=== Material provided ===
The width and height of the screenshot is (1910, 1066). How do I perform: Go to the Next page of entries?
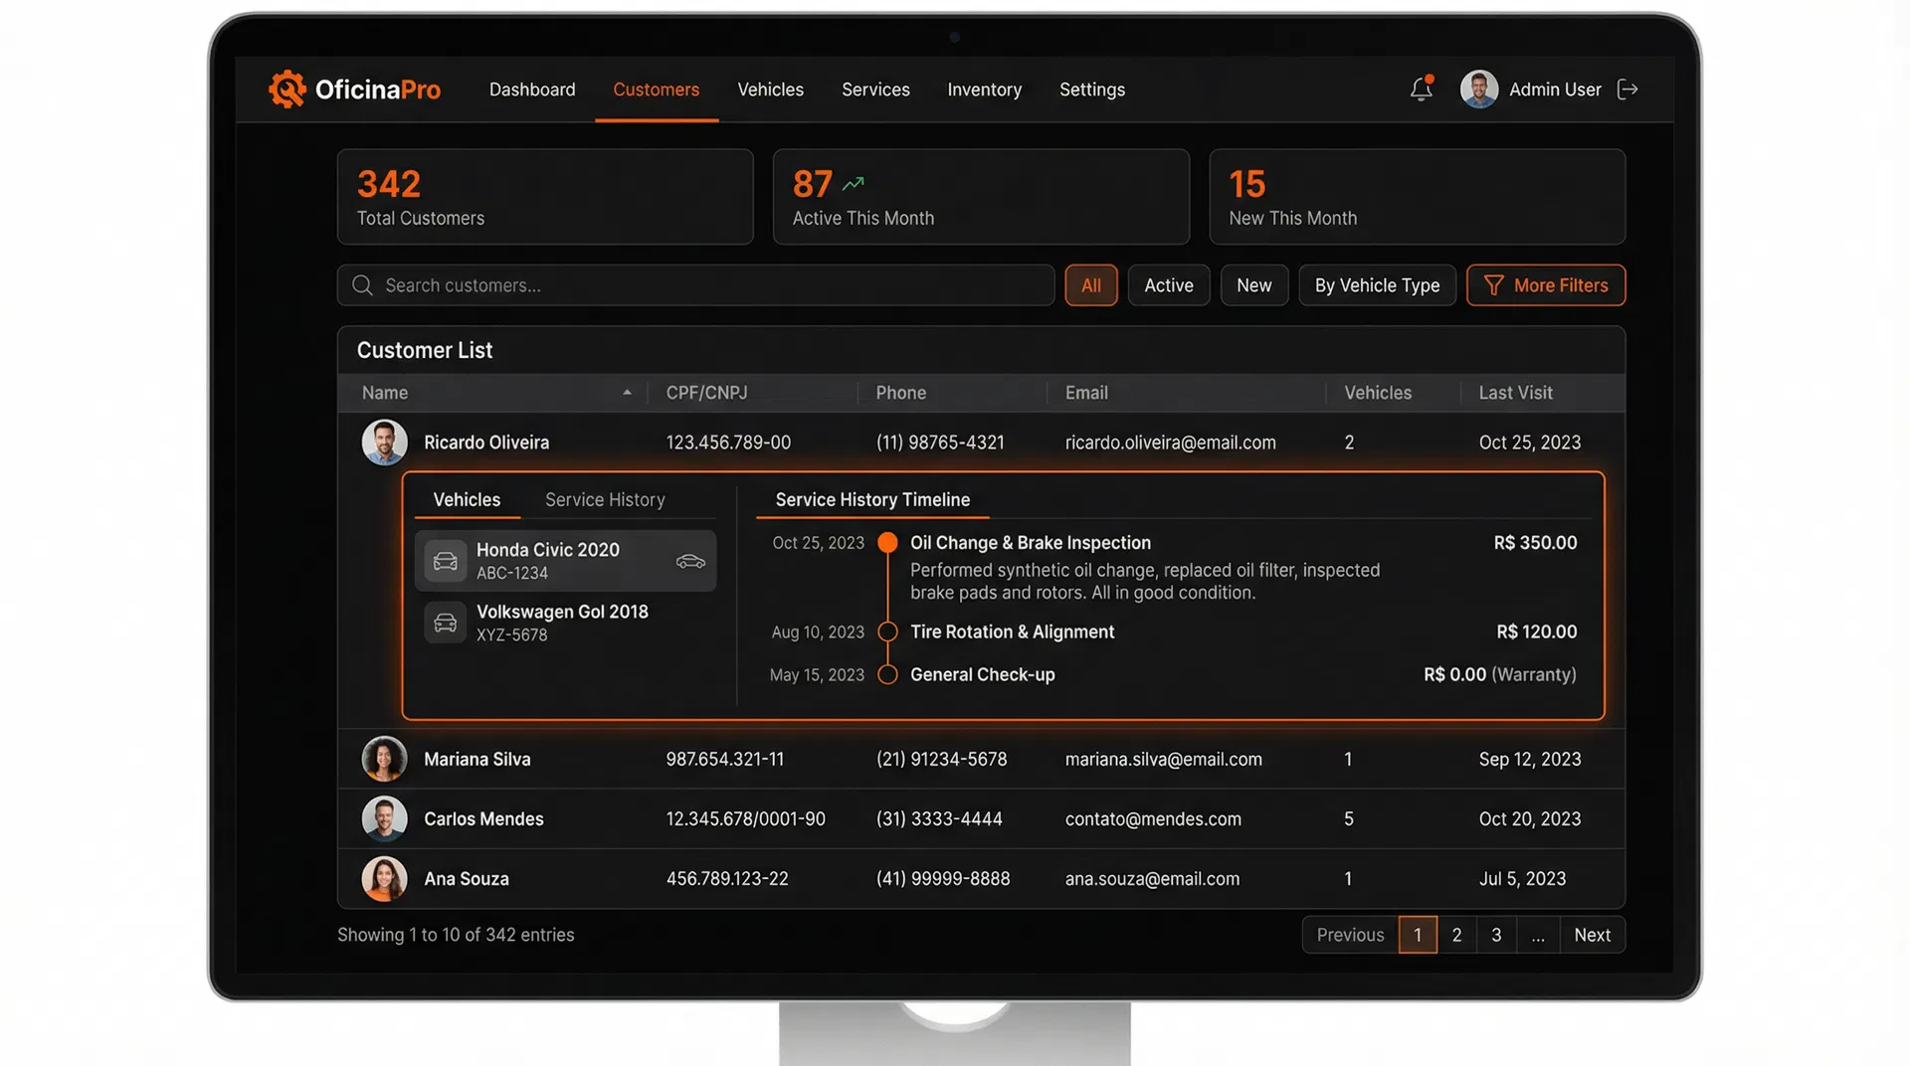click(x=1592, y=935)
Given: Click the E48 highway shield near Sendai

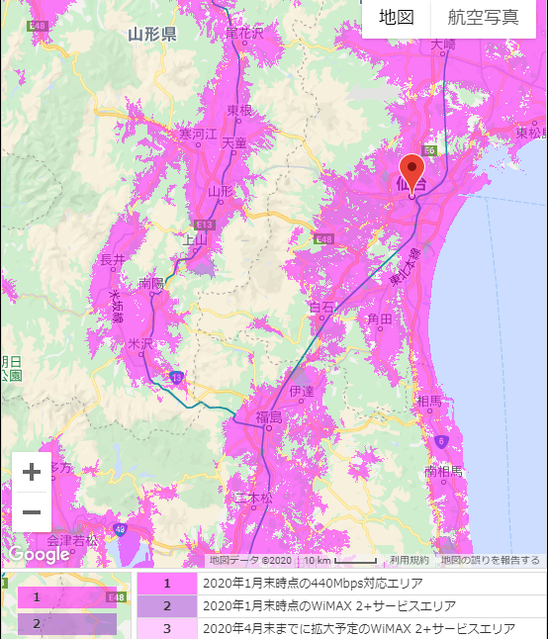Looking at the screenshot, I should (323, 238).
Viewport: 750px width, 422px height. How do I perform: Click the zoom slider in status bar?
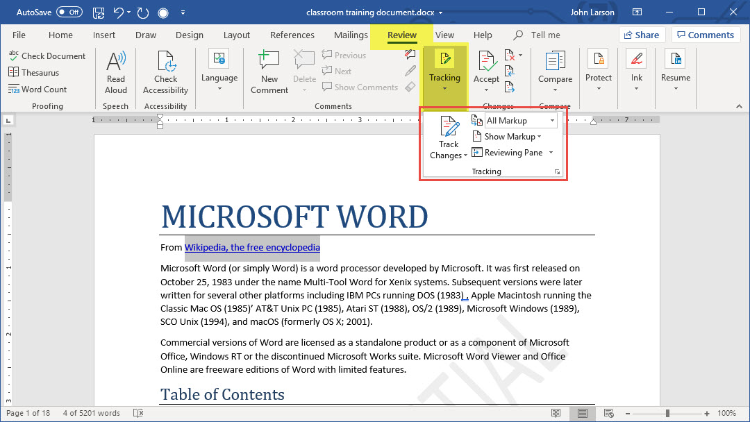pos(667,413)
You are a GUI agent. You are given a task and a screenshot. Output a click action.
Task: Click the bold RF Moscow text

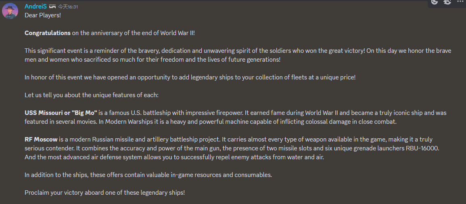(41, 139)
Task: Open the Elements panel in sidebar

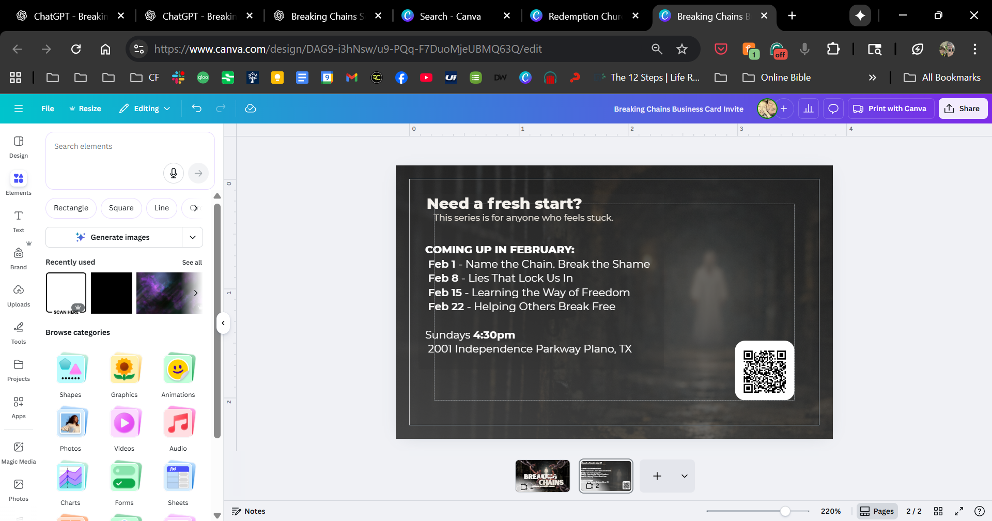Action: click(19, 183)
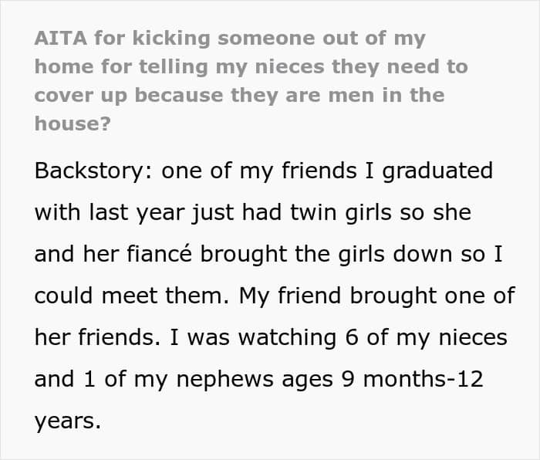This screenshot has width=540, height=460.
Task: Select the word "graduated" in the first line
Action: click(x=437, y=171)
===
| Task statement |
Drop the images and repeat the data exactly.

| Expected answer |
The width and height of the screenshot is (1910, 1066). How do I perform: Go to the Next page of entries?
click(x=1592, y=935)
Given: Click the E48 highway shield near Sendai

Looking at the screenshot, I should (323, 238).
Viewport: 750px width, 422px height. How do I perform: Click the zoom slider in status bar?
pos(667,413)
You are a GUI agent. You are given a task and a screenshot. Output a click action.
Task: Click the bold RF Moscow text

(41, 139)
Task: Open the Elements panel in sidebar

Action: click(19, 183)
This screenshot has width=540, height=460.
Task: Select the word "graduated" in the first line
Action: click(x=437, y=171)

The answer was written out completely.